# getting professional help



## lynyrd (Jul 13, 2015)

i would like to get professional (accounting) help just to make sure things are OK (and pay someone else to do the maths), and to file now; just to be "in the system". but for decade(s) when i ask, no UK accountant will touch me (US citizen) and no "trusted" professionals (bankers,..) are allowed to "recommend"...

is there a "which" page for UK accounts willing to take US clients? 

or more directly: how do i get quality professional help? (i do not really want to follow a pop-up add, even one on this forum...) 

i expected this question to be on the forum, but did not spot it, sorry for the redirect if that is all this post requires.

thanks
a

ps this is a great forum, i wish i had found it back whenever it started. thanks much for the informative and well run system; and for the information.


----------



## Bevdeforges (Nov 16, 2007)

Unfortunately, there is no one single source who is able or willing to make recommendations about tax advisors. (Possibly with good reason - there are some real sharks out there among the solid, upstanding types.)

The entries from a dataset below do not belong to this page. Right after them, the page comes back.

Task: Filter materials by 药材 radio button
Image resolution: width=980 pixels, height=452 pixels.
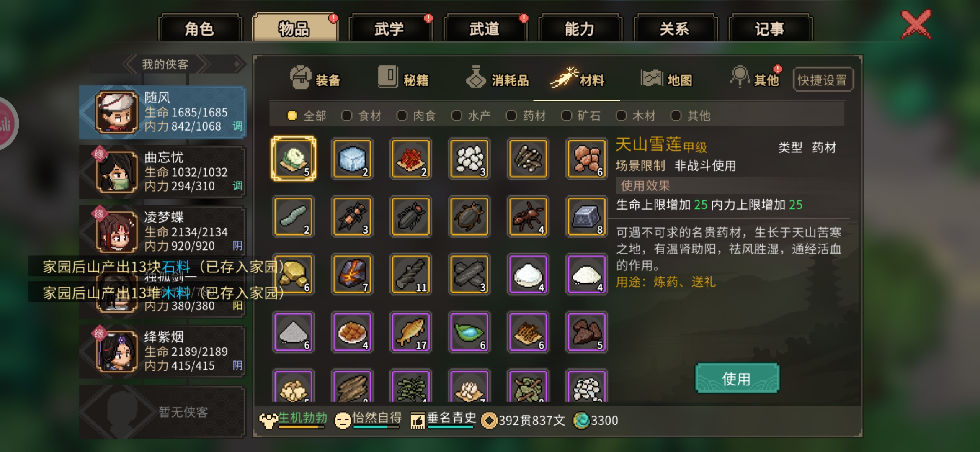Action: [526, 116]
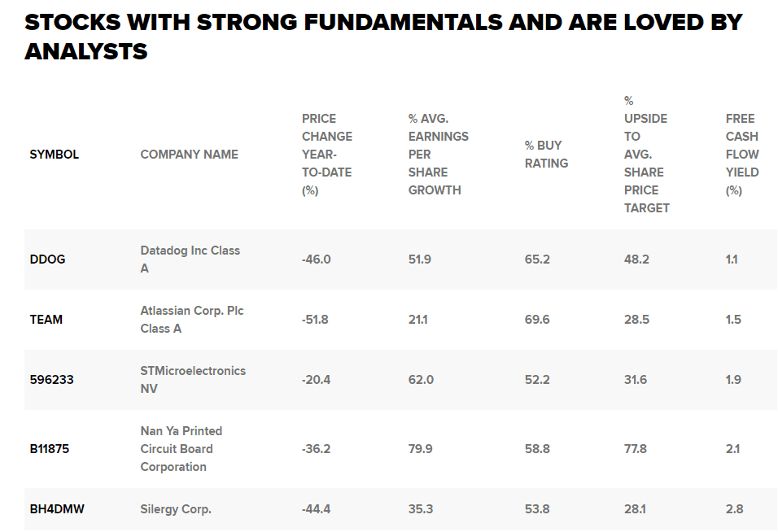Click the DDOG ticker symbol

(47, 259)

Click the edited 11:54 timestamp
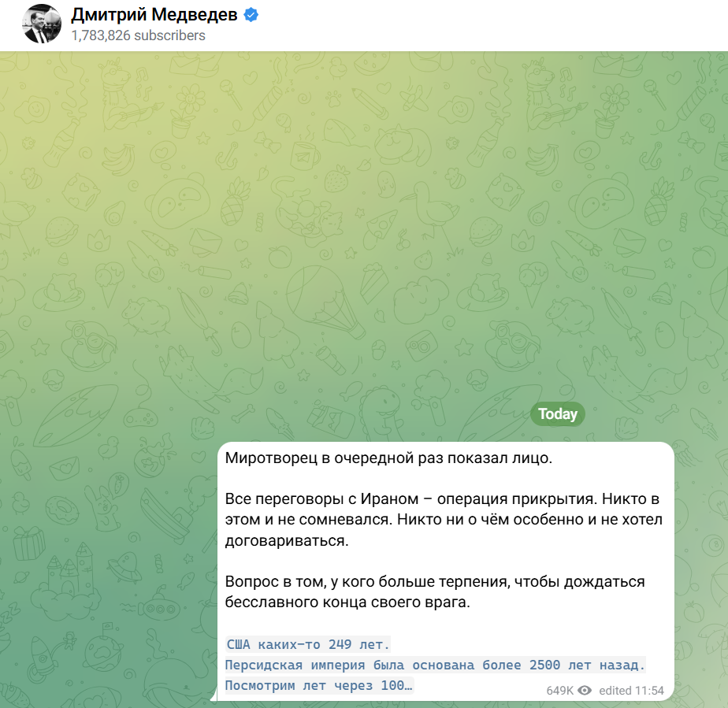(631, 691)
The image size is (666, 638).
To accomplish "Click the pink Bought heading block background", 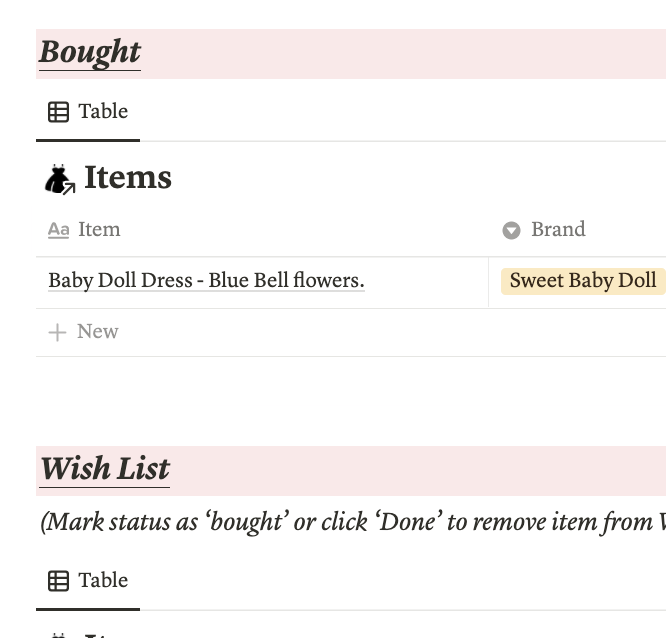I will coord(400,53).
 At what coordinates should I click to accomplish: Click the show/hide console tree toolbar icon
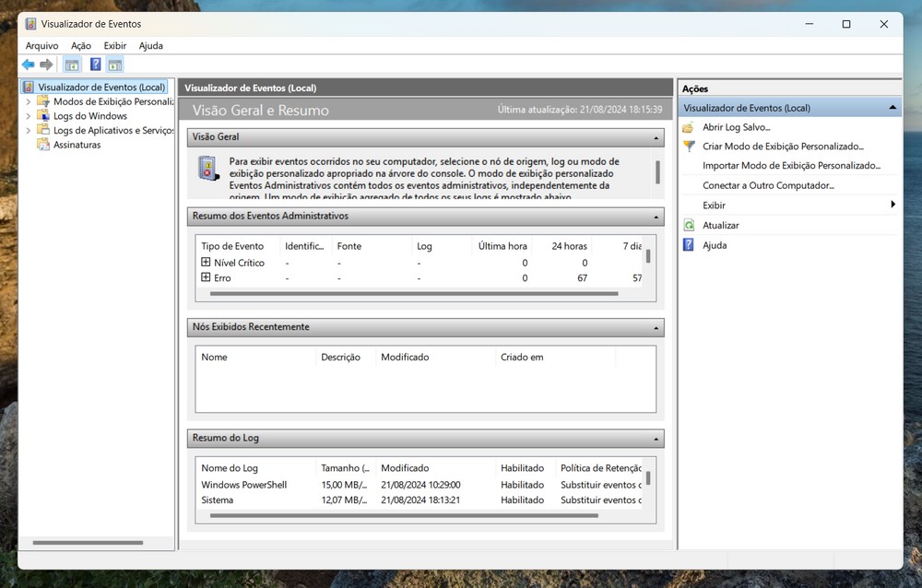[x=72, y=65]
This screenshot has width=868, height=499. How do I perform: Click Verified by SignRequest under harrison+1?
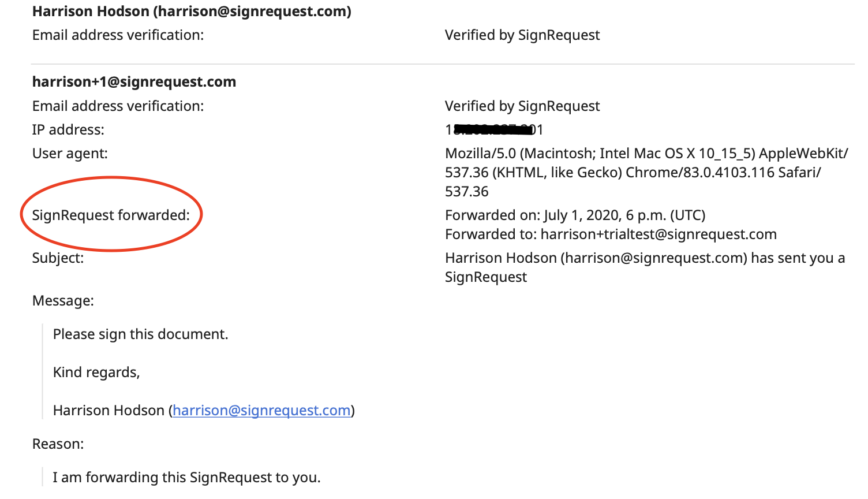522,106
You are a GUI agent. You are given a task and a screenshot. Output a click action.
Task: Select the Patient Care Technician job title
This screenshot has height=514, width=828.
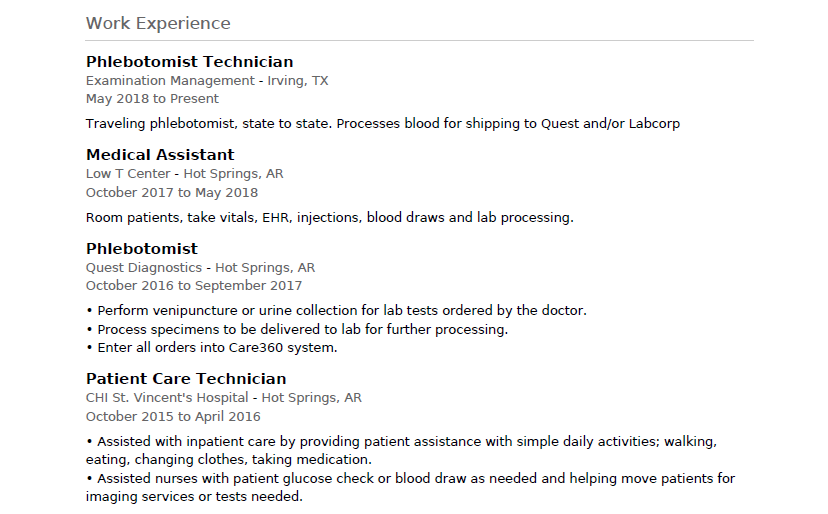186,379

The US Consulate in Paris used to publish a list of tax accountants (primarily in Paris), but with the overseas IRS offices closing down, they now refer you to the IRS page: Choosing a Tax Professional Haven't checked out any of the links, but they do seem to cover all the bases, including information on how to choose a tax preparer.
Cheers,
Bev


----------



## StewartPatton (Aug 5, 2014)

What exactly do you want a professional to do? Do you want someone simply to keep the books? Or to file a U.S. tax return? Or to recommend how to extricate yourself from previous issues with non-filing of US returns?


----------